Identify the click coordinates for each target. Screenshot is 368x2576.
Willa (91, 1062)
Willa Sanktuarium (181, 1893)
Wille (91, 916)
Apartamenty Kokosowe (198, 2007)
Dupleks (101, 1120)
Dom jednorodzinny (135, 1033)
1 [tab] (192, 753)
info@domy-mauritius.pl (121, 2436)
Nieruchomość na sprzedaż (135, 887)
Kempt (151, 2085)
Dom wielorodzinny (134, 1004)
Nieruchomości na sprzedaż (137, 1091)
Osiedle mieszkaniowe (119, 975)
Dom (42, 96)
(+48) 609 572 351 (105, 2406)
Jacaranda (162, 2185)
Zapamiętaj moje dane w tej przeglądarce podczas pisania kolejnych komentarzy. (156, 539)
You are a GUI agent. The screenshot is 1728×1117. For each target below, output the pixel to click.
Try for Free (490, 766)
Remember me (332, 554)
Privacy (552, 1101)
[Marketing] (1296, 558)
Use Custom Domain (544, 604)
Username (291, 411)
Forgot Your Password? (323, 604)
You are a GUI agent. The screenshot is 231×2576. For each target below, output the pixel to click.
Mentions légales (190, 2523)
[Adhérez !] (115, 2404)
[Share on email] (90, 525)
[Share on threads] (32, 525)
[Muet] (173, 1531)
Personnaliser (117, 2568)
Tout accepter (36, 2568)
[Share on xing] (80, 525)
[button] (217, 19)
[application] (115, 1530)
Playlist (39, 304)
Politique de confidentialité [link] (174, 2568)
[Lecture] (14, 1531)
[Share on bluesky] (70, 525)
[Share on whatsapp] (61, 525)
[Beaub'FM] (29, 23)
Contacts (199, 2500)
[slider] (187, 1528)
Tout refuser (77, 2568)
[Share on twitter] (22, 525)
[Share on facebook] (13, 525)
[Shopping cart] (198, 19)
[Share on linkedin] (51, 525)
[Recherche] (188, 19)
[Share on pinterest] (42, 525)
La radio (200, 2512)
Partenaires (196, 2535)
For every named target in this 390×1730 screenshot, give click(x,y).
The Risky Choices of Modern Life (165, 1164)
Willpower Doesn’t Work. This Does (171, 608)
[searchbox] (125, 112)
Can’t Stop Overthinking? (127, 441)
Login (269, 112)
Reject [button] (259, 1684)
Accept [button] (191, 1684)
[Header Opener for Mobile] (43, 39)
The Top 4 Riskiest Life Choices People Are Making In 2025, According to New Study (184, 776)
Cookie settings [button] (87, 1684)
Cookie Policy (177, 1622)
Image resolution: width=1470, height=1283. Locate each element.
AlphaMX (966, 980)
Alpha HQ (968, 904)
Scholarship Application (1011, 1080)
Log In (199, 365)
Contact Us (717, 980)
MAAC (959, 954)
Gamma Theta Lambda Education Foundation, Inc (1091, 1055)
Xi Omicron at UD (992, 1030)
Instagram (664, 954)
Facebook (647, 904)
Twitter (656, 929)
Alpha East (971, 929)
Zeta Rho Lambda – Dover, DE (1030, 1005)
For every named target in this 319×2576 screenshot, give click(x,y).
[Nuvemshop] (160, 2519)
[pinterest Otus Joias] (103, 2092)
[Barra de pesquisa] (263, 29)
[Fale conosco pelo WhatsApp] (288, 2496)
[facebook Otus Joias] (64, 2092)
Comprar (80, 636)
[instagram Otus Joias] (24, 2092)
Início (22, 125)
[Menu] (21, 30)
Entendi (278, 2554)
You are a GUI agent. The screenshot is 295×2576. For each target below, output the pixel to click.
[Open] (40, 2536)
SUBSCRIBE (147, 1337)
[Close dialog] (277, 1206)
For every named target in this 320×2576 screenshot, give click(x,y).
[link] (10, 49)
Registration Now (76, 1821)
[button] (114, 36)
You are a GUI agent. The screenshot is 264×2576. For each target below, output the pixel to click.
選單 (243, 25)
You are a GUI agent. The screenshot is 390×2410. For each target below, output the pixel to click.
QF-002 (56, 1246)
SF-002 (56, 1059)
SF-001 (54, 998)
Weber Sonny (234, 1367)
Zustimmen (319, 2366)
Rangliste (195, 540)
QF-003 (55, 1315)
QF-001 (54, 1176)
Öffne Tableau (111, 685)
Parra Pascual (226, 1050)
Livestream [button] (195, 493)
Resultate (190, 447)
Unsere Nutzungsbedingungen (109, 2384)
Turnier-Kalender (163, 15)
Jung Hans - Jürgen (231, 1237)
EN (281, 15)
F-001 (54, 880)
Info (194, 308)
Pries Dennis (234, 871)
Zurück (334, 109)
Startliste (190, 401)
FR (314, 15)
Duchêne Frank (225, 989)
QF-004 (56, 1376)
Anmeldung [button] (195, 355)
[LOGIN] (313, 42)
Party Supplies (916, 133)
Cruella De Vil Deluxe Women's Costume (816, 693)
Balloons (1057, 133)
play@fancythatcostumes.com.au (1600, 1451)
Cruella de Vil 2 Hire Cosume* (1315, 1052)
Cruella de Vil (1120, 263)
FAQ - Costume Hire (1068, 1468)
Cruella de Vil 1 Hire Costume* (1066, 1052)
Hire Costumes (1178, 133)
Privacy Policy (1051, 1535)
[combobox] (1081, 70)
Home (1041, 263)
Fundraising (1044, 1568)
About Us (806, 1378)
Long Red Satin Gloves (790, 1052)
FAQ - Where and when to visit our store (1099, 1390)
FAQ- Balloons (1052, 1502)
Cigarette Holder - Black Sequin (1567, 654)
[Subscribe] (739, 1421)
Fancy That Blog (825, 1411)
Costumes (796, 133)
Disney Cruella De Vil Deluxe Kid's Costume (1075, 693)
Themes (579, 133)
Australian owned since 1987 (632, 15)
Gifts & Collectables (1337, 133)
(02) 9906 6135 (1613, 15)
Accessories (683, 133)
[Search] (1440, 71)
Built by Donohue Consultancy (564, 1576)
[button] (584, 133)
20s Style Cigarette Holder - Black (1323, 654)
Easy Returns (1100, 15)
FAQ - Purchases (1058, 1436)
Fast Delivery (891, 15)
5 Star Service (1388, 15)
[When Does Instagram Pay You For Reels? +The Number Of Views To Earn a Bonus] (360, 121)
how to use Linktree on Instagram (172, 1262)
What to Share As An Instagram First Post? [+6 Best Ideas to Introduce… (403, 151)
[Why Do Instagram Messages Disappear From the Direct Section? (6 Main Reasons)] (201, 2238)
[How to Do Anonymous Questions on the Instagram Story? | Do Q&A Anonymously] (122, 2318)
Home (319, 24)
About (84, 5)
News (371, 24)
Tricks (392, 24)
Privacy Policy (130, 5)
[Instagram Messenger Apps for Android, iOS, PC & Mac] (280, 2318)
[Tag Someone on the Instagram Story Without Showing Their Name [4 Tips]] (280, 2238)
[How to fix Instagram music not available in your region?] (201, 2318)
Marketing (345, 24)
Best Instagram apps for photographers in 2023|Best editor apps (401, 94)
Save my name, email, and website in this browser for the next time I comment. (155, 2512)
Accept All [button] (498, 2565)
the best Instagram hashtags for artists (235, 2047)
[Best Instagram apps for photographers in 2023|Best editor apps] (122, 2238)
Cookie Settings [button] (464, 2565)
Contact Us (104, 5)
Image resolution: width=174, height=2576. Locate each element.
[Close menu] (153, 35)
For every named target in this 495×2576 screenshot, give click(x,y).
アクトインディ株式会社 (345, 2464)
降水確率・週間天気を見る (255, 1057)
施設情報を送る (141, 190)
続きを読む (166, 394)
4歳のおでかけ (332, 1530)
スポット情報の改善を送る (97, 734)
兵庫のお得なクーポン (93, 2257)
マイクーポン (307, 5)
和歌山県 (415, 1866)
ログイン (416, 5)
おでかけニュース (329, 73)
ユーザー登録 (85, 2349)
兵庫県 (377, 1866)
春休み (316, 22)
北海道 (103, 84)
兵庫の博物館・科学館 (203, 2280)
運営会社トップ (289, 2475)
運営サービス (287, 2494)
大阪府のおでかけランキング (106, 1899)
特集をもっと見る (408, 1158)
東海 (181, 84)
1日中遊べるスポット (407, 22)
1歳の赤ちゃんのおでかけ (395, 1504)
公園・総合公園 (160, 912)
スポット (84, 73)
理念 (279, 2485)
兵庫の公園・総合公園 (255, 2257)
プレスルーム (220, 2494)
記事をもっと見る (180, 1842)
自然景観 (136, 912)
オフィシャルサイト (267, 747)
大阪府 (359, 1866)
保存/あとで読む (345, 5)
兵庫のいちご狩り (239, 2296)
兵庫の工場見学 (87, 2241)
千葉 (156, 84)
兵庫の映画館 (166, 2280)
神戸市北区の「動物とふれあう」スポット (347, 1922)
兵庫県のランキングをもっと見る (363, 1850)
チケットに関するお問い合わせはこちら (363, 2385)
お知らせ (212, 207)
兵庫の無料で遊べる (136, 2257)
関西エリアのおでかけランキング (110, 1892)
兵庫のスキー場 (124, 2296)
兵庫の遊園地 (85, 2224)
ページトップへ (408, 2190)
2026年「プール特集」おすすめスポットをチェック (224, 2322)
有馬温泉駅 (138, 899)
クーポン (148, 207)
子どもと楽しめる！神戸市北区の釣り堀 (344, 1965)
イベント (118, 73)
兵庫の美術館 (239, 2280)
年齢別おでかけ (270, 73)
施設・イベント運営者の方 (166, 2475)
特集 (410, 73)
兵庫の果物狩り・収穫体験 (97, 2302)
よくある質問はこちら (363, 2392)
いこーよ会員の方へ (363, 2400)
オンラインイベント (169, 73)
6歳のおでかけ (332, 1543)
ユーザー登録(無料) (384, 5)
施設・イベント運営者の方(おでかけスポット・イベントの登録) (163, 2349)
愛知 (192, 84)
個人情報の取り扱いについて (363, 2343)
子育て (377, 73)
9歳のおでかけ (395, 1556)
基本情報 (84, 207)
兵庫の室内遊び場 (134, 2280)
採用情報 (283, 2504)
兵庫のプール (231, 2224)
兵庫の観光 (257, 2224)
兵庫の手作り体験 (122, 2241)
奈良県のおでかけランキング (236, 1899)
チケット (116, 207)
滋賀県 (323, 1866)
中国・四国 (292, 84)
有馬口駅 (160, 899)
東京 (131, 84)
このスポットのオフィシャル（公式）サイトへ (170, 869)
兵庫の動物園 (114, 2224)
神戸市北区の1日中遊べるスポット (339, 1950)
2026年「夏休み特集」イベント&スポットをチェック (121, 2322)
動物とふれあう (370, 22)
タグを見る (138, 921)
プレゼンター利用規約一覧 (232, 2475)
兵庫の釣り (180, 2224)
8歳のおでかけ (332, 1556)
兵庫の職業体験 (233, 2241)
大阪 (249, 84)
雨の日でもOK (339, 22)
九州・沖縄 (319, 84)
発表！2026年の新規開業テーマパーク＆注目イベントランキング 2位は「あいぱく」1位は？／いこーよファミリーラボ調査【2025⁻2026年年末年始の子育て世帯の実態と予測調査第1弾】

◇ ◇ ◇ ◇

__WHAT THE TASK REQUIRES__: Up to and including the line with "Dom (42, 96)", restate the records above word for word from the very first line.

__OUTPUT__:
Identify the click coordinates for each target. Screenshot is 368x2576.
Willa (91, 1062)
Willa Sanktuarium (181, 1893)
Wille (91, 916)
Apartamenty Kokosowe (198, 2007)
Dupleks (101, 1120)
Dom jednorodzinny (135, 1033)
1 [tab] (192, 753)
info@domy-mauritius.pl (121, 2436)
Nieruchomość na sprzedaż (135, 887)
Kempt (151, 2085)
Dom wielorodzinny (134, 1004)
Nieruchomości na sprzedaż (137, 1091)
Osiedle mieszkaniowe (119, 975)
Dom (42, 96)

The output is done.